The federal government’s top infectious disease expert, Dr. Anthony Fauci, did not rule out a temporary nationwide lockdown of restaurants and bars on CNN. Other countries such as Italy, France, and Spain have already ordered complete lockdowns of non-essential business in order to curb the spread of COVID-19. South Korea, which has seen the fourth largest number of cases at just over 8,000 as of March 15, hasn’t resorted to a lockdown, but has instead focused on widespread testing, though many businesses are nonetheless closed.

Though Eric Garcetti is the mayor of the City of Los Angeles, the greater LA area also contains separate municipalities such as Santa Monica, Culver City, West Hollywood, and Pasadena, just to name a few.

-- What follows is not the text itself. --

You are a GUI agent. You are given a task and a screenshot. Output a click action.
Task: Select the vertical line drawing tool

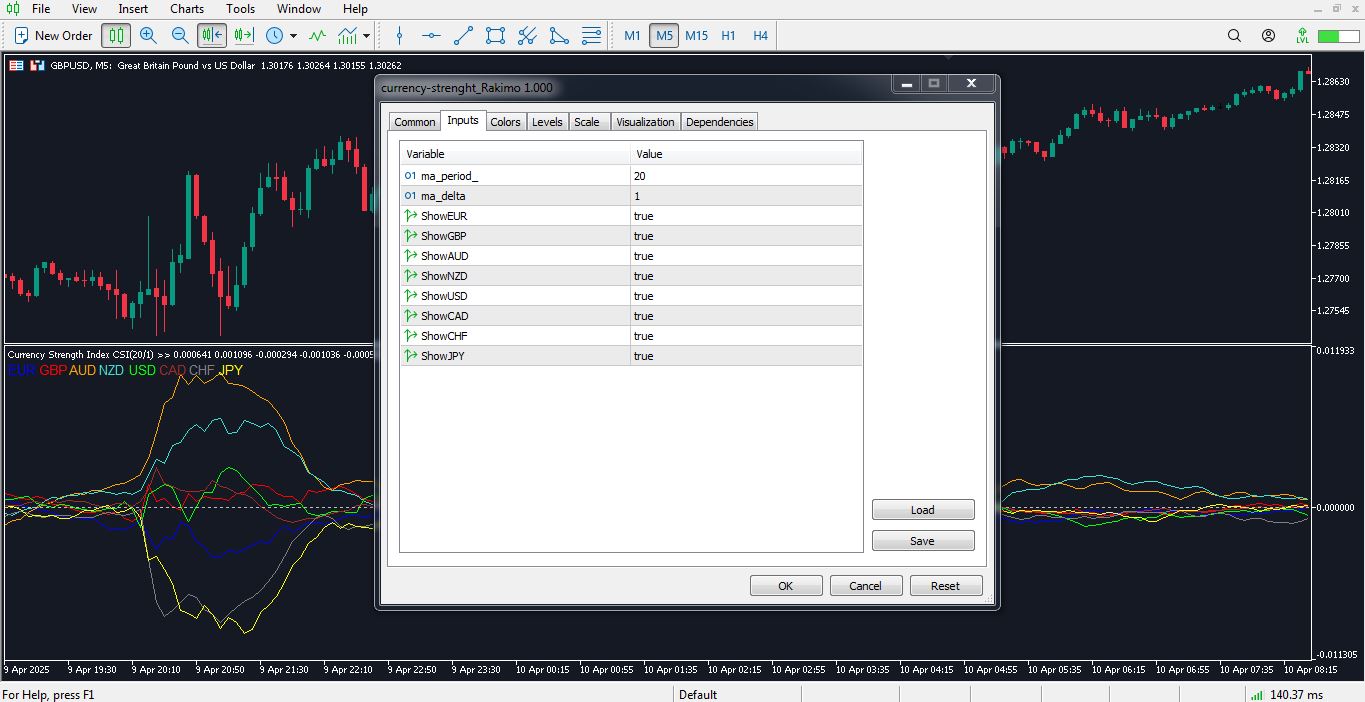tap(400, 36)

It’s unclear whether Garcetti’s mandate will carry over to these other cities, though given the City of LA’s stature in greater Southern California, it seems likely those other cities and even nearby counties (such as Orange, Ventura, Riverside, and San Berdardino) will follow suit with a restaurant and bar closure mandate.

The complete shutdown of restaurants and bars in the nation’s three largest cities, New York City, Los Angeles, and Chicago will have a dramatic effect on life in urban centers, from the loss of income for restaurant and bar workers to the likely permanent closure of many establishments.

This post has been updated to reflect breaking news developments, and will continue to be updated as needed.